トインビー随想

トインビー博士について様々な話題を語ります

感想 『ヘレニズム』(城川)

感想 『ヘレニズム』(城川)
 
「ヘレニズム」を再度読了する。トインビー博士のこの書物は、ホーム・ユニバーシティ叢書の一冊として、岳父ギルバート=マレーの推薦によって、トインビー博士が1914年以前に執筆に取りかかったものであるが、途中二つの世界大戦やトインビー博士自身の「歴史の研究」の執筆等の事情によって中断され、ギルバート=マレーの死亡後の1959年に刊行されたものである。
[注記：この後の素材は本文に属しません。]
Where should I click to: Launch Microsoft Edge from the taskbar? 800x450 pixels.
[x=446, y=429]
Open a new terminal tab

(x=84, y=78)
この段階でのトインビー博士は、「歴史の研究」全巻の発刊によって全貌を見せたトインビー史学に対して、一般読者からの好意的受け取りに反して、専門歴史学者を先頭に感情的ともいえる反論、論難がわき起こっていた時期であり、本書は単に、一般読者を対象とした平易な概説書という基本的前提を超える重要な意味を持つことになった。
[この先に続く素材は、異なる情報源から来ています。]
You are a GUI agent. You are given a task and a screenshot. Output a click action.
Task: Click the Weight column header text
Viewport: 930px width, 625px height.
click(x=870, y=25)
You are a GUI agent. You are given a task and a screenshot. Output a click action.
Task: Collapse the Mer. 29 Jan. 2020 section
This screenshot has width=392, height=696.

 「歴史の研究」に於けるトインビー史学の根本テーマは「文明」単位の歴史の捉え方であり、その「文明」の比較・対照である。さらに文明と文明の接触によって、現在にまで人類社会に大きな広がりと影響を持つ「高等宗教」が成立するという視点であり、「文明」と「宗教」という語句にトインビー史学の意義が象徴されると言って過言ではない。その諸文明の比較の前提もしくは標準となっているのが、ギリシャ、ローマを一体の文明とする「ヘレニック文明」である。トインビー史学においては、諸文明を比較する指標として「ヘレニック文明」の各段階の歴史的事実が、縦横無尽に用いられる。したがって、この「ヘレニズム」という著書は、英文の題名が「Hellenism:The History of a civilization」であり、”The History of a civilization”という副題は、副題を超えた重要な意義を持っていると思われてならない。「ヘレニック文明」は、その成立から成長、挫折、崩壊まで一貫してみることができ、いわゆる「古典古代」として、現在、世界的な規模で覆い、圧倒的な影響力をもっている「西欧文明」がその模範(classic)とした時期がある文明である。15世紀以降、ルネサンスにおいて蘇ったとされる「古典古代」は、その後の西欧の歴史において、美術等の分野において影響を与えたが、ギリシャ・ローマの古典探究を中心とした「人文主義」は特に西欧の学校教育のカリキュラムに強い影響を与えることになった。その一つの典型例が19世紀にいたるイギリスのパブリックスクールの教育であり、その中でもウィンチェスター校からオックスフォード大学へのコースを、自他ともに認める優等生として進んだトインビー博士にとっての人格の根幹を形成する教養そのものであった。本書を一読してまず最初に感ずるのは、概説書、通史というかたちを取っているが、専門書のレベルの考察が正確になされており、執筆の基盤となっているトインビー博士のヘレニック社会に対する知識と見識の深さをあらためて感ずることになる。特に、トインビー博士の著作に共通することであるが、地理的な知識のレベルが深く、正確である。前書きにトインビー博士自身が、この著作で扱っている地域の中で、実際に訪れたことのある地域を列挙されているが、殆ど全ての地名が網羅されている。文章を読めば実感されるが、「現地を訪れ自らの五感で対象をつかむ」ことを、ほぼ100パーセント実行されている。本当に賞賛に値することと言わねばならない。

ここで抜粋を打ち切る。